Pendant trois ans, il fut le correspondant en URSS de la célèbre revue financière Forbes. Il y a cinq ans, il fut abattu à Moscou en bas de l'escalier de son immeuble. Il croyait que son passeport américain le rendait intouchable.
J'avais eu beau l'avertir que l'impunité n'existait pas et qu'il en savait trop après avoir enquêté à la fois sur la vie de Berezovsky et sur la carrière de Vladimir Poutine, en particulier lorsque celui-ci traitait des relations économiques internationales avec l'Allemagne (St-Pétersbourg 1989/1993). Ces incursions l'avaient conduit sur deux pistes aussi dangereuses l'une que l'autre.

L'assassinat de Paul Klebnikov a sombré dans l'oubli le plus total alors qu'il fût la première victime de la série des crimes en cours. En effet, ses recherches menaient à la fois sur les intrigues russes en Grande-Bretagne, en Allemagne, en France ; sur les intrigues des Tchétchènes dans le Caucase et sur les oligarques, dont une majorité des 250 000 Russes émigrés en Angleterre essaime aussi en Europe continentale.

Une constatation importante permet de comprendre la multiplicité des intrigues qui se nouent aujourd'hui au Kremlin, leur complexité et leurs conséquences à l'intérieur même de la Russie, avec répercussions sur le monde extérieur. Si Vladimir Poutine est parvenu à monter un gang qui a mis la main sur la Russie, s'il croit avoir à son service tous les anciens du KGB, puisqu'il a en personne recasé nombre d'entre eux à la tête d'entreprises d'envergure, il se trompe. Il est persuadé dominer une constellation d'oligarques et de kgébistes. En fait, j'ai détecté qu'en moyenne un sur trois d'entre ces hommes le dupent. Ils marchent avec lui pour le moment, mais en même temps ils combinent sa succession, puisqu' il doit être remplacé à la présidence d'ici deux ans. C'est une réalité dont nos hommes politiques et nos industriels devraient tenir compte dans leurs rapports avec la Russie de Poutine.
Nous sommes dans un monde qui se bat, qui se combat, qui se détruit, et nous risquons de connaître beaucoup de destructions en chaîne, puisque les grandes affaires s'interpénètrent. La Russie est aujourd'hui divisée politiquement sur l'avenir immédiat.
L'Occident risque d'être victime de ces divisions en se trompant de partenaire. Il faut d'abord rétablir le droit, pas seulement par des mots, mais dans les pays qui traitent avec l'Est. Il faudrait aboutir à un monde cohérent. Si nous n'y parvenons pas, nous allons nous détruire nous-mêmes dans un immense désordre.

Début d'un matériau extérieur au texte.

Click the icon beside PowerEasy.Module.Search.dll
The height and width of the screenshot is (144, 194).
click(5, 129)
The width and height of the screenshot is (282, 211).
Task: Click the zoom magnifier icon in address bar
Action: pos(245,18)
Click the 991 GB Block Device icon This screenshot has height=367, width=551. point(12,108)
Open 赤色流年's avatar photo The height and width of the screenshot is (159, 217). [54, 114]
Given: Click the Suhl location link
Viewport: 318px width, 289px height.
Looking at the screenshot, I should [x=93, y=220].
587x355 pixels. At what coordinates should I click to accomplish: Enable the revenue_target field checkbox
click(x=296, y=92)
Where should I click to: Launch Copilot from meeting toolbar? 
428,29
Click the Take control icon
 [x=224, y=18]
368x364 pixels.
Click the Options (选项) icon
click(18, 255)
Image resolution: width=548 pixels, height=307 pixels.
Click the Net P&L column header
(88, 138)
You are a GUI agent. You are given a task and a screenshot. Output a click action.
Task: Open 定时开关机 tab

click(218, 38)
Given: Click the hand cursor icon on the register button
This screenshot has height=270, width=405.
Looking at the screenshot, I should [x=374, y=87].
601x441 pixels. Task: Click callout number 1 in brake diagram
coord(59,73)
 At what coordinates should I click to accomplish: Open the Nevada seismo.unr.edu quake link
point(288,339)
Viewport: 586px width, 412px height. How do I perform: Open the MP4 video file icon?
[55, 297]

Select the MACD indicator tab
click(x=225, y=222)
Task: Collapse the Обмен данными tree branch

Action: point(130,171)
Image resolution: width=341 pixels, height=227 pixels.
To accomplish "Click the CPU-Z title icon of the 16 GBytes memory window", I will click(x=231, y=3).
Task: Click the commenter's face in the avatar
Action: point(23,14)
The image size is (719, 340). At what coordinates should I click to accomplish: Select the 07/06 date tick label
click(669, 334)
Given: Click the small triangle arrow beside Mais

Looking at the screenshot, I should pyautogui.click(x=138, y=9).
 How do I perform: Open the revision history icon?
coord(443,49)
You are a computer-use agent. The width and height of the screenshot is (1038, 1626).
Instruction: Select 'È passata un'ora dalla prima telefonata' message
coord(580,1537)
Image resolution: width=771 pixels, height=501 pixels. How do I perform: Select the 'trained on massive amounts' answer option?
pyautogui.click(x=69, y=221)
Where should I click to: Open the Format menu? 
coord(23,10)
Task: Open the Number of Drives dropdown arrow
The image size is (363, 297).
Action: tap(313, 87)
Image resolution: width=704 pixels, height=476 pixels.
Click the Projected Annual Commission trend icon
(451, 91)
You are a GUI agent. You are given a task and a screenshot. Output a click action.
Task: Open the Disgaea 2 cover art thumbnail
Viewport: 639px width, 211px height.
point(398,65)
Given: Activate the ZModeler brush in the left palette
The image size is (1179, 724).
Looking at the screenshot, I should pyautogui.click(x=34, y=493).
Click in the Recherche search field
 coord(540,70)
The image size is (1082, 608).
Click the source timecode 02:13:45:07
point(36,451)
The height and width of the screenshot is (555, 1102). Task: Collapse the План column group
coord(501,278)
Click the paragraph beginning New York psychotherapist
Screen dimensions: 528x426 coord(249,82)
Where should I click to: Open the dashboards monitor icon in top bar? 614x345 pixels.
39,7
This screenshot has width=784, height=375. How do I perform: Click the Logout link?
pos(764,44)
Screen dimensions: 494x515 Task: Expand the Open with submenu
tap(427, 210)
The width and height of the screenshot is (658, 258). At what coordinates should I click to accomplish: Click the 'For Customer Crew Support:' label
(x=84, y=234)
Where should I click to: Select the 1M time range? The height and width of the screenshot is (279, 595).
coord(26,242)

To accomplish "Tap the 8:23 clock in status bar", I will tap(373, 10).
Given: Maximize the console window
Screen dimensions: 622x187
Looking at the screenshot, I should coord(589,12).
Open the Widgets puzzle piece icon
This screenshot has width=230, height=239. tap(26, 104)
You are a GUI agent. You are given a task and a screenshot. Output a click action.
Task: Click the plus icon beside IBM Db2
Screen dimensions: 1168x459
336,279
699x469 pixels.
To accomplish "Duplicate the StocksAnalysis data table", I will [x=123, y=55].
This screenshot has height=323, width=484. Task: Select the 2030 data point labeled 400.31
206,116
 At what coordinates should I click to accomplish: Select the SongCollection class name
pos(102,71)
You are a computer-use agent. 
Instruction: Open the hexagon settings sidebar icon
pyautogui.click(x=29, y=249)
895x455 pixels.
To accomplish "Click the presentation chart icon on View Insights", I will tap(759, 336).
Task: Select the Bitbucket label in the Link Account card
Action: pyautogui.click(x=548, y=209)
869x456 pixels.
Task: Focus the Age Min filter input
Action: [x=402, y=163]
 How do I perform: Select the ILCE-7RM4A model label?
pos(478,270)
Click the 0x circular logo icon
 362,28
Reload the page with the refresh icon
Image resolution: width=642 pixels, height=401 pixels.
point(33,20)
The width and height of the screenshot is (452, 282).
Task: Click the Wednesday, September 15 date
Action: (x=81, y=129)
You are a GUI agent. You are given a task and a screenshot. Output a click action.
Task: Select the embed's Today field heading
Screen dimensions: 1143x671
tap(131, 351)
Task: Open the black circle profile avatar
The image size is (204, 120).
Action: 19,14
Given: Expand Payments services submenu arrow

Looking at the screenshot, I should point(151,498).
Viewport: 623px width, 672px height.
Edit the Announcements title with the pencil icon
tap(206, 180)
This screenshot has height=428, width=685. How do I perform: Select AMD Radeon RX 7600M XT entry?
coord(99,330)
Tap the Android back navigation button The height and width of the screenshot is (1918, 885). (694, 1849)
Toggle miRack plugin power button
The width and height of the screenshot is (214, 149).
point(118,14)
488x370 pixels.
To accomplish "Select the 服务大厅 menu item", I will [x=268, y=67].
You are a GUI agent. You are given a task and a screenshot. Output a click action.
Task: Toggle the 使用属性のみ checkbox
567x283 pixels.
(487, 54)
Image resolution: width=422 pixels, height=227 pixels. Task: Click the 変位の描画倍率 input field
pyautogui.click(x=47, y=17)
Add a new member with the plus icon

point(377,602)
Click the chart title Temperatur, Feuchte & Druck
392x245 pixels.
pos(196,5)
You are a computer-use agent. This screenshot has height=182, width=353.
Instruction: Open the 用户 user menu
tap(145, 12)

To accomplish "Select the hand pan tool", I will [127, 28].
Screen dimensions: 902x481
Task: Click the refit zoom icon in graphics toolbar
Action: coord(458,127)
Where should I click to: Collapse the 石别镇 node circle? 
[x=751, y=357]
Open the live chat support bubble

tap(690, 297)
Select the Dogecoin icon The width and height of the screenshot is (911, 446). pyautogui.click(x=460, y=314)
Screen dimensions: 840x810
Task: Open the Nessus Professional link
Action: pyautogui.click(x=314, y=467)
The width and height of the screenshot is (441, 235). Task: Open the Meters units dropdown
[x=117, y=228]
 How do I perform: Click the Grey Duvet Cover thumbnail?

Nous reviendrons sur ces problèmes au fur et à mesure des événements.

Un cas à part celui de Gary Kasparov, ex-champion du monde d'échecs. Ses cours dans le monde entier ont assuré sa fortune. Sommité indiscutable, il est assez populaire dans son pays pour y circuler jusqu'à présent à peu près librement, ainsi qu'à l'étranger.

Il a créé " un comité de citoyens pour la démocratie " qui s'était branché sur Berezovsky et Litvinenko. Avec ces derniers, il a osé ressortir deux faits. D'une part le montage des centaines d'explosions dans les appartements des communautés tchétchènes installées en Russie, ce qui a provoqué en 1999 ce qu'on appelle la " deuxième guerre tchétchène. " D'autre part un dossier concernant le rôle trouble de Poutine au KGB de Saint-Pétersbourg de 1989 à 1994 (mélange de pénétration de l'Allemagne de l'Ouest par les affaires et l'espionnage).

Symbolisant un autre courant d'opposition, Kasparov fait aussi campagne contre la reconduction de Poutine au pouvoir.

 

Pierre de Villemarest

 

Notes

(1) Le polonium 120 était classifié : poison catégorie 5 par les experts. Ils viennent de le reclassifier dans la catégorie 2.
(2) Paul Klebnikov est l'auteur de " Godfather of the Kremlin - Boris Berezovsky and the looting of Russia, " paru en 2000 chez Harcourt, Inc. Ce livre n'a pas été traduit.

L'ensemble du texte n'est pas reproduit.